Since they can't hammer the military and W over progress in Iraq any more, the AP has moved on to resurrecting ages-old arguments like which round we should shoot. The title of the piece is telling with it's accusatory tone
Strange as it sounds, nearly seven years into the wars in Afghanistan and Iraq, bullets are a controversial subject for the U.S.
The smaller, steel-penetrating M855 rounds continue to be a weak spot in the American arsenal. They are not lethal enough to bring down an enemy decisively, and that puts troops at risk, according to Associated Press interviews.
Excuse me, we invented an entirely new way of war? I don't think so, I'm pretty sure we are still pointing our guns at bad guys and making holes in them with bullets. That's pretty standard since gunpowder came about. Now we have an AP reporter, clueless as a hog looking at a wristwatch, finding out that experts are all sure about one thing, bigger bullets make bigger holes. No shit? By that logic our front-line combat troops ought to be equipped with M-105 personal howitzers. One shot one kill, right? The non-alcoholic beer served in theater is not potent enough to get the troops drunk decisively according to Uncle J interviews. There was a study asking combat vets if they believed that bigger rounds would help.
in 2006, the Army asked a private research organization to survey 2,600 soldiers who had served in Iraq and Afghanistan. Nearly one-fifth of those who used the M4 and M16 rifles wanted larger caliber bullets.
So their major data point is that 20% of the troops they asked wanted bigger bullets, is that even a significant number? Second, did they ask them how mush they would enjoy humping another 20 lbs. of freakin' ammo around?
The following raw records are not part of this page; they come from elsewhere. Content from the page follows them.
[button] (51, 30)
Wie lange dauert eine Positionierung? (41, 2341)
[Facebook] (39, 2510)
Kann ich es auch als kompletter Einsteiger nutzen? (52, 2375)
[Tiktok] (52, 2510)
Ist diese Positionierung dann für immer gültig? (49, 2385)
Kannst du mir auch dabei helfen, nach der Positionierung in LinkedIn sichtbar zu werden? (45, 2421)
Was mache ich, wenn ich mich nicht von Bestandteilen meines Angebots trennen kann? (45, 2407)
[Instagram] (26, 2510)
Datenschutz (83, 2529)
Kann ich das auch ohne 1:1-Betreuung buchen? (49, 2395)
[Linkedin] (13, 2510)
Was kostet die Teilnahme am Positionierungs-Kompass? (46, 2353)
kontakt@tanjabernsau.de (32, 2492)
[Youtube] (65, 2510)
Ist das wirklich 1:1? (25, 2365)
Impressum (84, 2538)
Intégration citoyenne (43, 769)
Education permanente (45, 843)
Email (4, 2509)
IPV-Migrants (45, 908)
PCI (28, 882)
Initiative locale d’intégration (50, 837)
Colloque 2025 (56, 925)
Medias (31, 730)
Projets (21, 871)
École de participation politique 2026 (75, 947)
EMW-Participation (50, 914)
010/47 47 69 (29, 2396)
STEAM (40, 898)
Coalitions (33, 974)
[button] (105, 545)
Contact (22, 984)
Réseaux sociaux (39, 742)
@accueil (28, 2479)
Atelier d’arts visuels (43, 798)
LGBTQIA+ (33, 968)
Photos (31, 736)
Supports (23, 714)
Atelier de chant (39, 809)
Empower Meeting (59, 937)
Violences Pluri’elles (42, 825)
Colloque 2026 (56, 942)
What a joke. I am hoping this Chief was quoted out of context, because this statement makes no sense at all.
"The bullet does exactly what it was designed to do. It just doesn't do very well at close ranges against smaller-statured people that are lightly equipped and clothed," says Alexander, who spent most of his 26-year military career with the 5th Special Forces Group.
As opposed to it's effects on large-statured, heavily-equipped and clothed people?
There are many reasons why our troops are outfitted with M4 5.56 caliber guns, and you can find as many experts who will argue that the advantages of more and lighter rounds outweigh the advantage of a weightier round. Well, opinions are like bungholes everyone has one and the AP's opinion is to highlight anything they think reflects badly on our military leadership. I assume the expose on the pitiful stopping power of the 9mm v. the .45 is next. Apologies to all those who take these arguments deadly seriously. I think they are near enough to a wash and affected by so many factors they are not resolvable. The AP is simply looking to stir up controversy and sling mud.